New orphan drug designations under Australia’s reformed program will lapse after six months, although there is a 12-month transitional period for existing designations.
NEW ORPHAN DRUG RULES CAME INTO EFFECT ON JULY 1
Australia’s Therapeutic Goods Administration has released a step-by-step guide on how rare disease drug sponsors can apply for designation under the country’s reformed orphan drug program, which came into effect on July 1. The TGA has also published guidance on eligibility criteria and supporting documentation requirements for orphan designation.
Under legislative amendments to Australia’s 20-year-old orphan drugs program, all applications for orphan designation made after July 1 must address the new eligibility criteria in order to be considered for designation.

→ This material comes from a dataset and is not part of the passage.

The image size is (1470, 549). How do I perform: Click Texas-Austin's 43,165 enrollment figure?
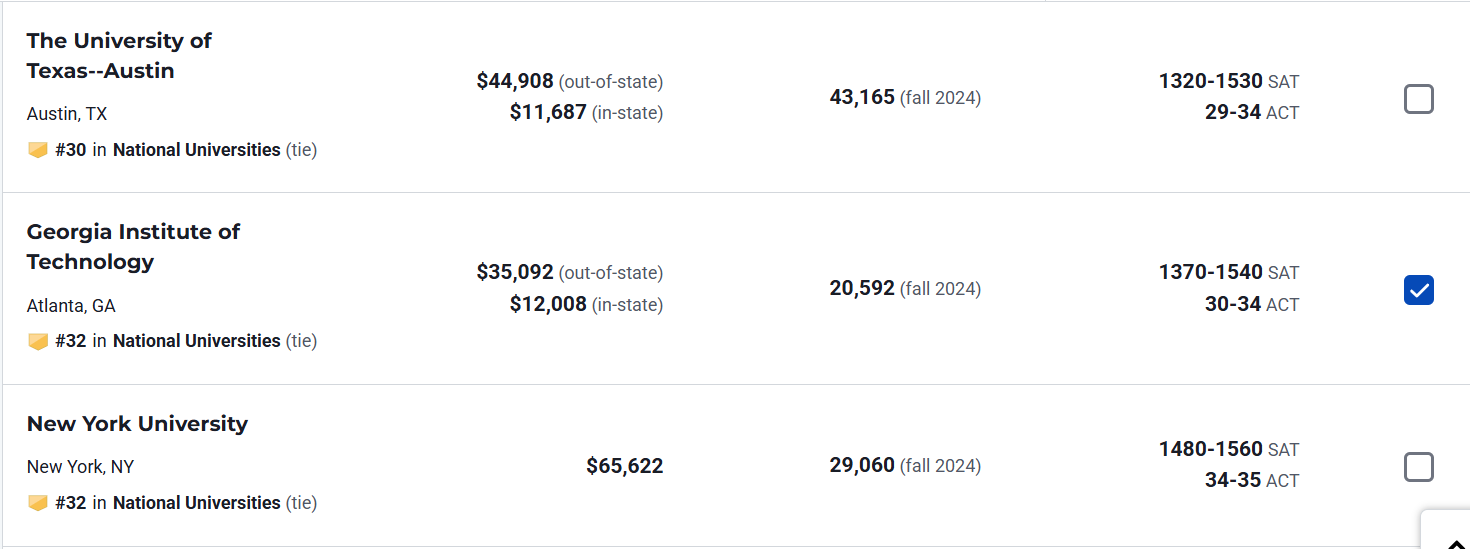click(x=862, y=98)
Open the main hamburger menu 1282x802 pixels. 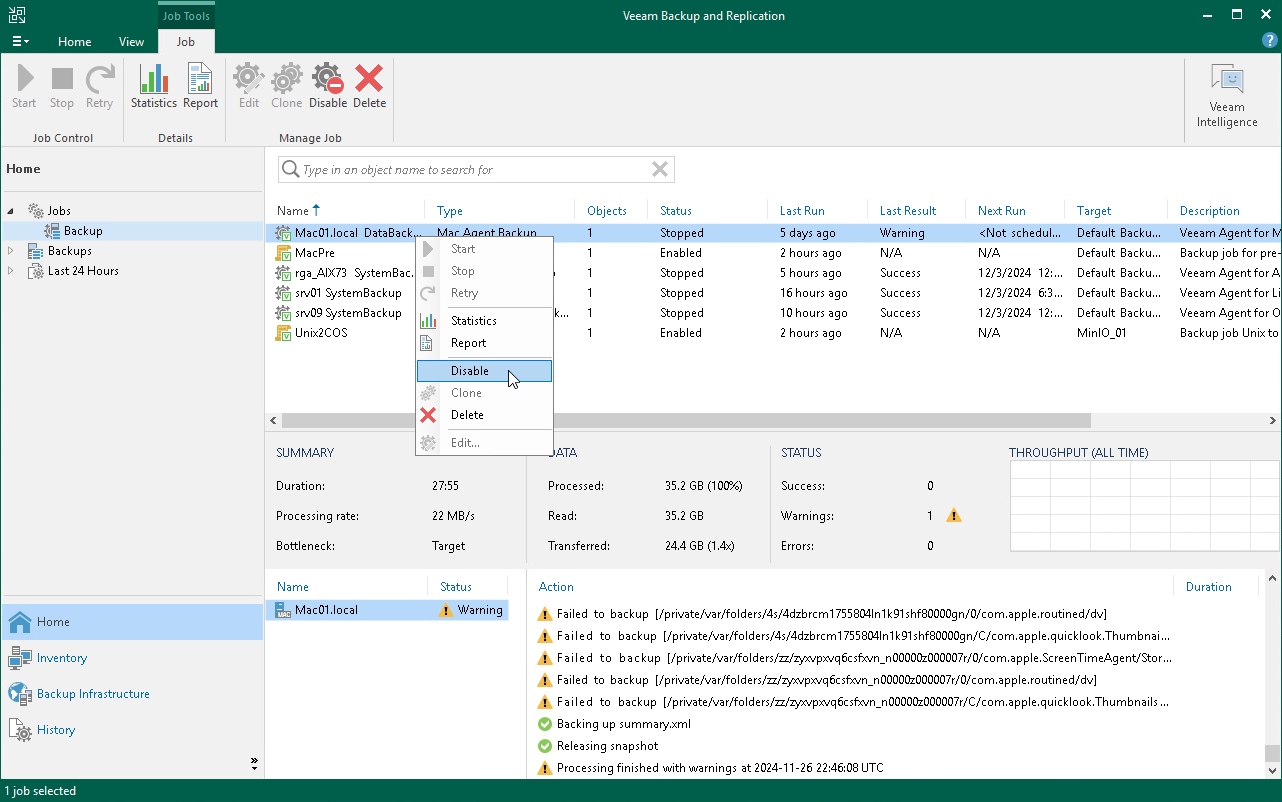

There is a transition period to give stakeholders time to adjust to the changes, the TGA said. All existing orphan drug designations will lapse 12 months after the introduction of the revised program, i.e., on July 1, 2018. The new program retains the current incentive of a 100% fee waiver for orphans.
The reforms create “a fairer program that aligns more closely with international criteria without impeding the availability of drugs for rare diseases” – TGA
Commenting on the revised orphan program, the TGA said the reforms created “a fairer program that aligns more closely with international criteria without impeding the availability of drugs for rare diseases.”
The main changes to the program are:
the validity of the orphan designation lapses after six months with the possibility of a six-month extension in certain circumstances to ensure that the fee waiver of a related registration application is based on information that is “reasonably current”;
the orphan disease prevalence threshold is more generous, potentially allowing additional conditions to classify as orphan;
the proposed orphan condition must be seriously debilitating or life threatening;
there are additional criteria aim to bring orphan products to market that treat conditions for which no therapeutic goods are registered, or that can provide significant benefit over registered therapeutic goods;
the orphan indication must be medically plausible (generally a distinct disease or condition) – subgroups would only be considered appropriate where the product would be ineffective in the remaining population; and
a new pathway is introduced, with separate eligibility criteria for seeking orphan designation for new dosage form medicines.